文档摘录
离散化
离散化核心思想是将很分散的大数经过pair建立映射,通过二分来查找值。本题是先将所有可能访问到的点存下,再将每个点加多少映射到a数组,最后通过query来二分查找起始点。
#include <iostream>
#include <cstdio>
#include <algorithm>
#include <queue>
#include <cstring>
#include <string>
#include <cmath>
#include <vector>
using namespace std;
typedef pair<int, int> PII;
const int N = 300010;
int n, m;
int a[N], s[N];
vector<int> alls;
vector<PII> add, query;
int find(int x)
{
int l = 0, r = alls.size() - 1;
while (l < r)
{
int mid = l + r >> 1;
if (alls[mid] >= x)
r = mid;
else
l = mid + 1;
}
return l + 1;//前缀和下标从1开始,所以要返回l+1
}
vector<int>:: iterator unique(vector<int> &alls)
{
int j = 0;
for (int i = 0; i < alls.size(); i ++)
{
if (i != 0 && alls[i] != alls[i - 1])
{
alls[j++] = alls[i];
}
}
return alls.begin() + j;
}
int main()
{
cin >> n >> m;
for (int i = 0; i < n; i ++)
{
int x, c;
cin >> x >> c;
add.push_back({x, c});
alls.push_back(x);
}
for (int i = 0; i < m; i ++)
{
int l, r;
cin >> l >> r;
query.push_back({l, r});
//alls里加这个是为了防止l和r找不到
alls.push_back(l);
alls.push_back(r);
}
sort(alls.begin(), alls.end());
alls.erase(unique(alls), alls.end());
for (auto item: add)
{
int x = find(item.first);
a[x] += item.second;
}
for (int i = 1; i <= alls.size(); i ++)

要做的事
a – 根据这篇离散化笔记回答：
(i) 常量 N 被定义为多少？
(ii) 按注释所说，find 函数为什么返回 l + 1？
(iii) 按注释所说，把 l 和 r 也加入 alls 是为了什么？
b – 列出这篇离散化笔记中用 #include 引入的全部头文件。

提取条目
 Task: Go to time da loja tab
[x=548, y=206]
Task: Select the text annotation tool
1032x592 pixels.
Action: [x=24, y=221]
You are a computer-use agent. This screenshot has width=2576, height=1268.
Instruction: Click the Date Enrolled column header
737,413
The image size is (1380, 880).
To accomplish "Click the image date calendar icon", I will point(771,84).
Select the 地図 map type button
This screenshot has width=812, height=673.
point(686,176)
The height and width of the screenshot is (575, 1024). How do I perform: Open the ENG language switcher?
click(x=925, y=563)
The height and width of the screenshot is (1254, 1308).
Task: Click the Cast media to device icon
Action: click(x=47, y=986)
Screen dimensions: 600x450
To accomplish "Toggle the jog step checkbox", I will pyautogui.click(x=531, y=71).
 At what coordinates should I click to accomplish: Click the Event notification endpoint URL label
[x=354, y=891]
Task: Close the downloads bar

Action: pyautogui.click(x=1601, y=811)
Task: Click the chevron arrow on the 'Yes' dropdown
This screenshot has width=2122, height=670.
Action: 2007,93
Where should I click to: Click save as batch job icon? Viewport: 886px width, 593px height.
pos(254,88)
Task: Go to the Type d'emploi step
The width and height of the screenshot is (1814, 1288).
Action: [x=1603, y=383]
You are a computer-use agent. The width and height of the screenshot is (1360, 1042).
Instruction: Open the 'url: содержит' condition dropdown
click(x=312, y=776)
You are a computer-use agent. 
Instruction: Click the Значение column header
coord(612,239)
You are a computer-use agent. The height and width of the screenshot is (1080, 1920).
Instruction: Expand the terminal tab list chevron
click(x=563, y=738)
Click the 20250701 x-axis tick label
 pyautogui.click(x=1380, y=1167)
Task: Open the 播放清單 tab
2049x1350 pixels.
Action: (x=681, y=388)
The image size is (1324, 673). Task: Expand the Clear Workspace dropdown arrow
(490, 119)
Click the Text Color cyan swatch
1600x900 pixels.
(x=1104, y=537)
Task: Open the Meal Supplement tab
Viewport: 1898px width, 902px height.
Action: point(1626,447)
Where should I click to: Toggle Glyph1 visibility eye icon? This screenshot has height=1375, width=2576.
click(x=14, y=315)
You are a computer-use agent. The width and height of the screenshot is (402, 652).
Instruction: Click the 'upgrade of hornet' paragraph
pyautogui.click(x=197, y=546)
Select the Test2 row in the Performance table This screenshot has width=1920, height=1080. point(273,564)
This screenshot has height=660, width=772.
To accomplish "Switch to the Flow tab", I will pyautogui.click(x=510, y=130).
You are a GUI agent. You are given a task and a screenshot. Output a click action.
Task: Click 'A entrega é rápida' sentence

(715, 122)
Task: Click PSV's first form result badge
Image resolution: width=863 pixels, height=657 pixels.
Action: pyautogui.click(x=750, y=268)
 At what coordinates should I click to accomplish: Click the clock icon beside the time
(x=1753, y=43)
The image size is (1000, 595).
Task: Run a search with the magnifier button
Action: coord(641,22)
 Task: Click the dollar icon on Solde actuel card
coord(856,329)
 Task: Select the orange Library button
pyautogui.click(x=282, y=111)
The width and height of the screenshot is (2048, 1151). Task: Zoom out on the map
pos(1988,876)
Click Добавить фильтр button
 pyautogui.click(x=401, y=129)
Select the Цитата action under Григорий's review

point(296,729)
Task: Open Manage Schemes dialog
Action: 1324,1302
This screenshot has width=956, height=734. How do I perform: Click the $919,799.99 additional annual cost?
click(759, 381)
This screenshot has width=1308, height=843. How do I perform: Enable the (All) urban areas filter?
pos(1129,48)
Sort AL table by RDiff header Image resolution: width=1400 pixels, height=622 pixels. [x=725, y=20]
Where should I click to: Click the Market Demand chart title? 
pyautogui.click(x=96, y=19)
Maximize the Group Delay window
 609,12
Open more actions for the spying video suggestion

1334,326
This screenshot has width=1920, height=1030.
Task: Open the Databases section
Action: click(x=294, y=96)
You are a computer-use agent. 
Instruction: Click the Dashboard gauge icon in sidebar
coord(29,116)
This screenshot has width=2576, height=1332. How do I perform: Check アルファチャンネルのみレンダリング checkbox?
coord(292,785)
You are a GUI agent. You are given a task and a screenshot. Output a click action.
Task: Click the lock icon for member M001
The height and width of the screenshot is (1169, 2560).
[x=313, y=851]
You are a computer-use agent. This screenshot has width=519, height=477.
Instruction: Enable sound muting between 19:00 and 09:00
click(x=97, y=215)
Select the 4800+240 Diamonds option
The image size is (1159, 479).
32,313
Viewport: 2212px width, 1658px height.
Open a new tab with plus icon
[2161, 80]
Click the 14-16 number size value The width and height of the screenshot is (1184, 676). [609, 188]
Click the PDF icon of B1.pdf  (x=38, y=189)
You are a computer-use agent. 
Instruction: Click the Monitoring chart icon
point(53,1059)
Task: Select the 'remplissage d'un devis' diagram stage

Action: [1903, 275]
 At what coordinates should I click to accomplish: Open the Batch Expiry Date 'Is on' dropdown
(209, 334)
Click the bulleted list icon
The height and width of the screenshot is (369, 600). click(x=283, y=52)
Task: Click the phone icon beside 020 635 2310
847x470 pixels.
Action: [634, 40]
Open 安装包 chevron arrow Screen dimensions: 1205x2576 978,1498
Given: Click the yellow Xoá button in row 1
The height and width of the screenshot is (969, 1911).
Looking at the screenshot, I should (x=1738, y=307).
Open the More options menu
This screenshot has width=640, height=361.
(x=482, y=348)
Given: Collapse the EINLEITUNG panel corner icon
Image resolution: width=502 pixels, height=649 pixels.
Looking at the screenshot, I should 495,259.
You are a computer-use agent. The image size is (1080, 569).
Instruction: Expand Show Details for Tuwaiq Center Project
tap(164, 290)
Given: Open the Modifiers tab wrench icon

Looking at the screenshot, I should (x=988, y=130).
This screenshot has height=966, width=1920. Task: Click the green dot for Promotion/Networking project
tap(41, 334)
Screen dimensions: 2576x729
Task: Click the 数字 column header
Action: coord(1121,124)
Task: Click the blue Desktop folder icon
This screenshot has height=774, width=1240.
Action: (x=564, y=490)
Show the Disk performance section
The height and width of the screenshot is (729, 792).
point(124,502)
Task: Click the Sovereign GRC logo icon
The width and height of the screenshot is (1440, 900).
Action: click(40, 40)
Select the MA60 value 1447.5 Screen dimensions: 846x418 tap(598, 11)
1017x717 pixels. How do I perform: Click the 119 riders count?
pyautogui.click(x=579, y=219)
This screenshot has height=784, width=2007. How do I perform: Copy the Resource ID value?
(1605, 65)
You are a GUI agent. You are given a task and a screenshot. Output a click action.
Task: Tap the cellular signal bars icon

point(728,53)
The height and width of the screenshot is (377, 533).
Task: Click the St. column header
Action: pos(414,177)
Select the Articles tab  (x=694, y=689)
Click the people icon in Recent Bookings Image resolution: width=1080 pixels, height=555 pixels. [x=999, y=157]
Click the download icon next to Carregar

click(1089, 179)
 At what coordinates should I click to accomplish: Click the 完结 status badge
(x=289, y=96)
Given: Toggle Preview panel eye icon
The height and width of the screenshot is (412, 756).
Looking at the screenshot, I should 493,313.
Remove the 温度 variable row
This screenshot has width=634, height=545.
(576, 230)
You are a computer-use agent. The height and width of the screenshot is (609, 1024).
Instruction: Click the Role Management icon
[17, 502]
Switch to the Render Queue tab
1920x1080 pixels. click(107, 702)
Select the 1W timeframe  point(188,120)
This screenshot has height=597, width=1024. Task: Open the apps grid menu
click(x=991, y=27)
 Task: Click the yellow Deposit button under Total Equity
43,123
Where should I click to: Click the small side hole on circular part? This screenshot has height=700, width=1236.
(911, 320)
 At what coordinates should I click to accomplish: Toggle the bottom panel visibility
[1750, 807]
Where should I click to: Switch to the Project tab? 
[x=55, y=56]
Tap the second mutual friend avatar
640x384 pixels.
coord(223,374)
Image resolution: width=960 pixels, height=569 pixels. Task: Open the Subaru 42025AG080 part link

参考答案
a –
(i) 300010
(ii) 因为前缀和的下标从 1 开始。
(iii) 为了防止 l 和 r 找不到。

b – iostream、cstdio、algorithm、queue、cstring、string、cmath、vector